I am writing in Visual C 6.0, on an Intel processor.
The variables I am dealing with are declared “volatile”.
The compiler does all common simple math and assignments with a single
machine code. Even when doing multiple operations on a variable, the memory
that a variable resides in is updated in a single atomic operation, so the
variable is always ‘valid’, that is, one byte is not changed at a different
time than any other. Any constructs that deliberately violate this are
avoided, such as multiple separate bitwise operations. (In reality, I am
only doing increments (val++) and direct assignments (val = variable).)
I am using two or more threads, only one is ever allowed to write or
modify the variable (writer_thread), the other(s) can only read it
(reader_thread).
The state of the variable is non-critical to timing in the
reader_thread. That is, the value matters, but if the value is updated by
the writer_thread immediately after the reader_thread uses the variable,
this condition does not matter to the reader_thread. It is also true that
the variable might not have changed or has changed several times since the
last time the reader_thread has sampled it. The variable is asynchronous
with all inter-thread synchronizing and messaging.
If the reader_thread needs to use the variable in multiple lines and
guarantee the value does not change, it will transfer the value into a local
variable and act on that value. ie.
LocalVal = Val;
if ((LocalVal > 0) && (LocalVal < 5))
something_else = LocalVal;
Given these conditions, my use of the variable is thread-safe, and I can
avoid the overhead of CRITICAL_SECTION’s or mutex’s.
Corey Cooper
Cor...@InnovativeDesign.com
[ Send an empty e-mail to c++-...@netlab.cs.rpi.edu for info ]
[ about comp.lang.c++.moderated. First time posters: do this! ]
Note that there is usually more than a single machine code for each of your
operations. For increment, usually it's copy memory to register, increment,
copy register to memory, I think. For an assignment it's usually copy
memory to register, copy register to memory. AFAICT, this observation
doesn't actually break you, however, because only one thread is allowed to
write.

[Given information]:
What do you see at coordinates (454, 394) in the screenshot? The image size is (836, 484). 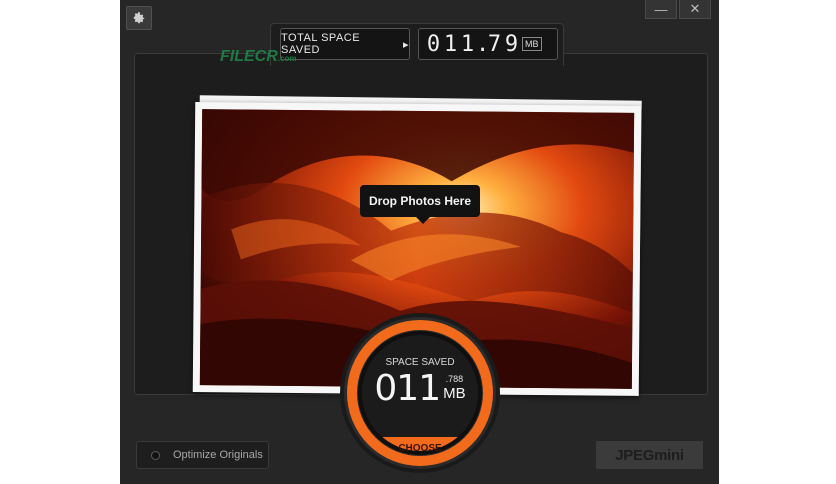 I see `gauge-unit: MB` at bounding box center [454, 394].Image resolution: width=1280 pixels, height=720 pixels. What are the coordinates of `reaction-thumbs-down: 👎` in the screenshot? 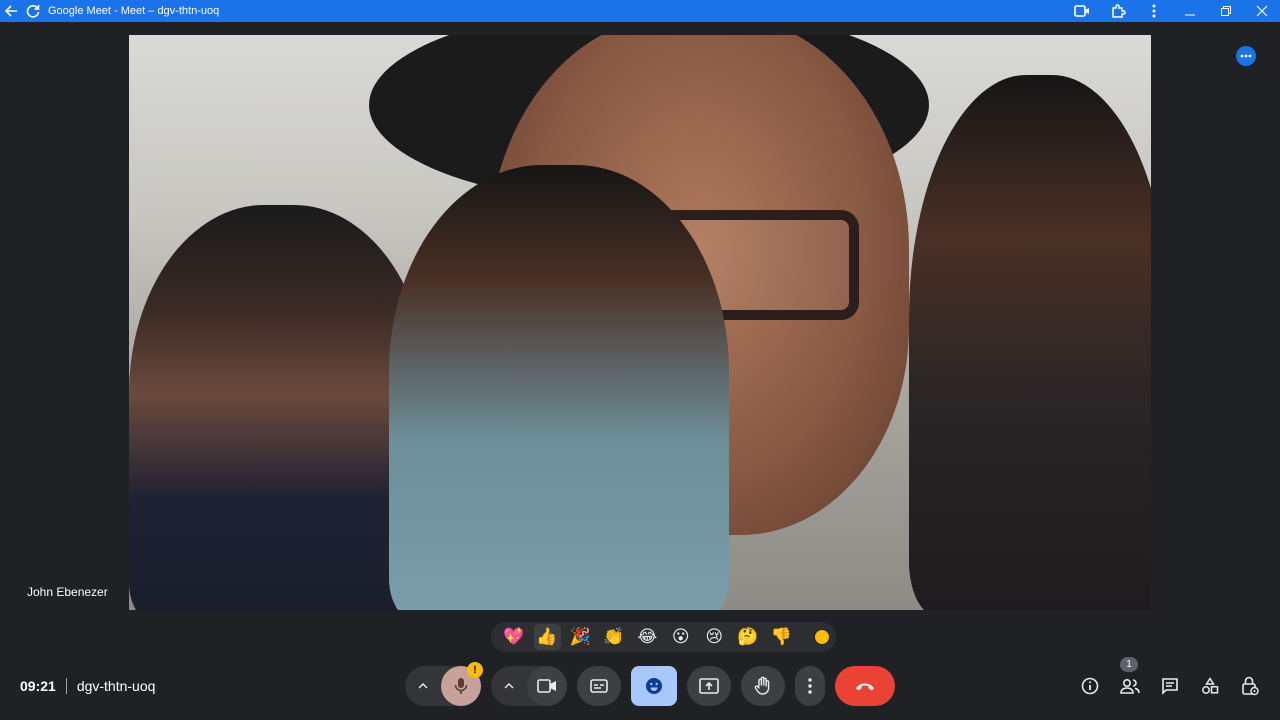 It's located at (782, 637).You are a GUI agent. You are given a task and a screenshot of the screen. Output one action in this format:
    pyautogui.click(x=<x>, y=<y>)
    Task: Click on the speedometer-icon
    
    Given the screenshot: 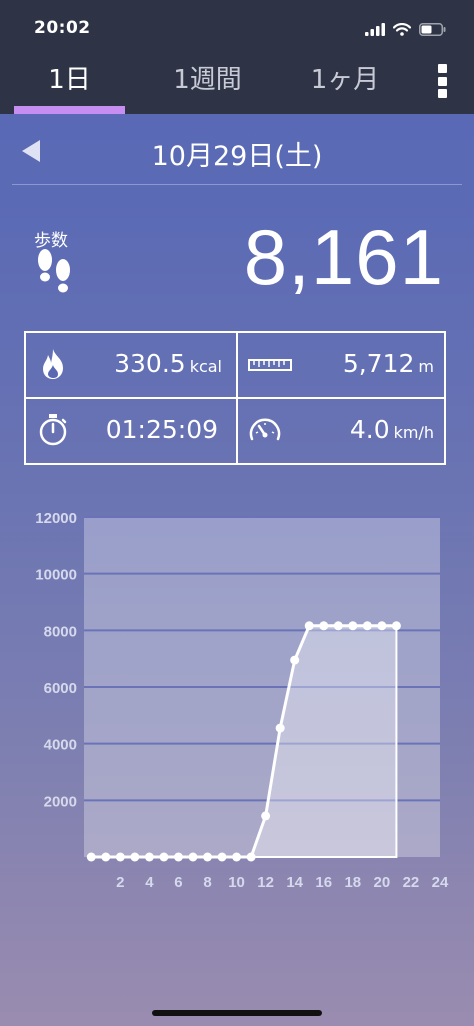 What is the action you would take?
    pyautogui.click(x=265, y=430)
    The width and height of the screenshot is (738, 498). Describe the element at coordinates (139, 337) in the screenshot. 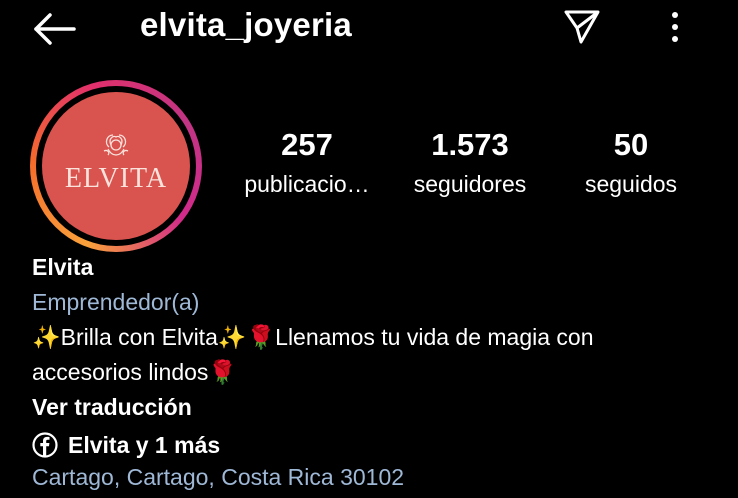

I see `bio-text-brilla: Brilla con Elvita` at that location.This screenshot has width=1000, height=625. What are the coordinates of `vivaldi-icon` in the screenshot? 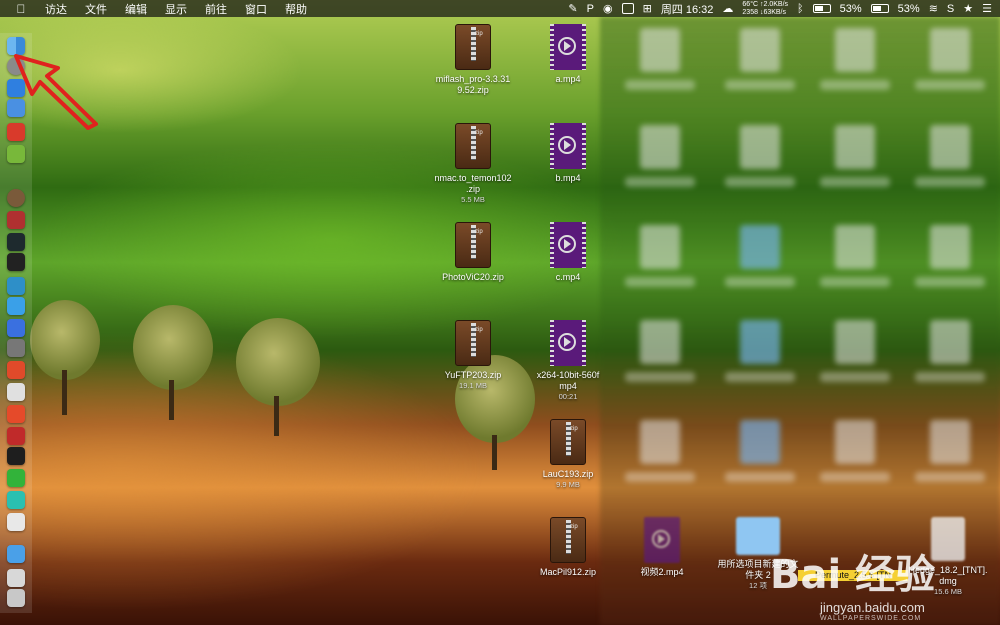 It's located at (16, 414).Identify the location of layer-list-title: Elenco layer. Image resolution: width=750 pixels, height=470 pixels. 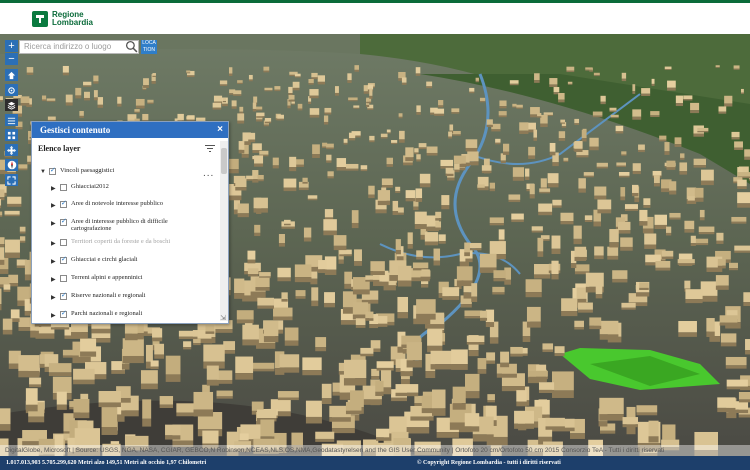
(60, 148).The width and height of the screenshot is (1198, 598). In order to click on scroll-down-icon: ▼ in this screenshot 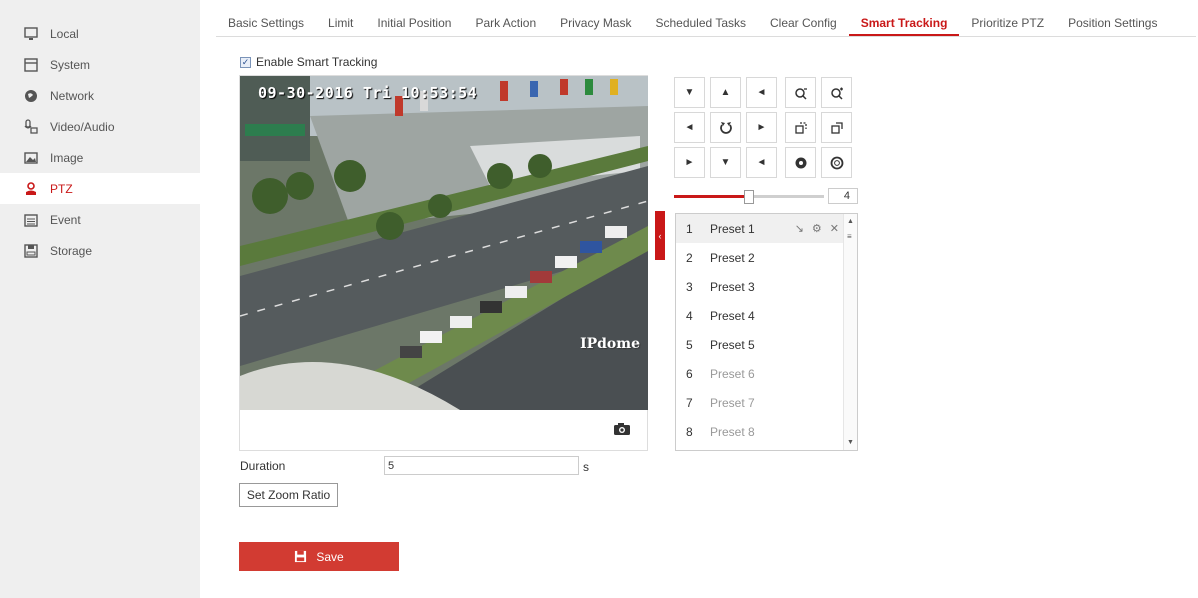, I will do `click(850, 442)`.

[Exercise]: Write the next part of the forum thread about sharing a volatile variable between a writer thread and reader threads, starting right after its last sentence.

[Your response]:
Also, the type of your variable, the specific intel processor (or at least
its word size), the compiler flags, and the target operating system are all
critically important and were not mentioned. If you're using a processor
with a 16 bit word and you use a variable that happens to map to 32 bits for
your target with your flags, you're broken, as the copy-from-x-to-y will be
more than one machine instruction, which could end up with an invalid number
in memory. If you're sure this can't happen, I think you're barely ok.
As far as the C++ standard is concerned, neither assignment nor increment is
guaranteed to be atomic, even if they're volatile.
Personally, I'd almost always recommend taking the overhead hit for a very
brief lock. One day somebody's going to make some completely
innocent-looking change that nobody will notice, and you'll start getting
invalid values once every x hours or so, where x is the exact number that
means it's both too unstable to release and impossible to debug.
Yeah, you should be fine!
Since your variable is of sig_atomic_t ( the biggest data type that is
always modified with one instruction ) it is always consistent.
var++ might be a problem in usual cases, but since you state that it
doesen't matter if it is updated in time again no problem; var++ is a
read-process-write cycle. Depends on the compiler if he gets it right or
not. I'd use ++var .
Regards
Mario
AFAIK this should be thread safe, but may not work as expected on a
multi-processor system. That's because there's nothing which ensures
that the value in the processor's cache is flushed back to main memory
before the other processor attempts to us it.
If this is a problem take a look at InterlockedIncrement and the
associated functions.
PeteK
I had the same questions quite a while ago when I implemented a similar
scenario on a Solaris
box. With Solaris is the same, fetching/writing from memory to CPU is
atomic for built-in types
with upto 4 bytes memory foot-print.
Hope this helps.
"Corey Cooper" <corey...@mindspring.com> wrote in message
news:9ib18d$ne8$1...@slb7.atl.mindspring.net...
[ Send an empty e-mail to c++-...@netlab.cs.rpi.edu for info ]
That's what cache coherency protocols are for. In an SMP system, the CPUs
inform each other about the states of their caches; e.g, using the MESI
(Modified/Exclusive/Shared/Invalid) protocol.
--
mailto:j...@acm.org phone:+49-7031-464-7698 (TELNET 778-7698)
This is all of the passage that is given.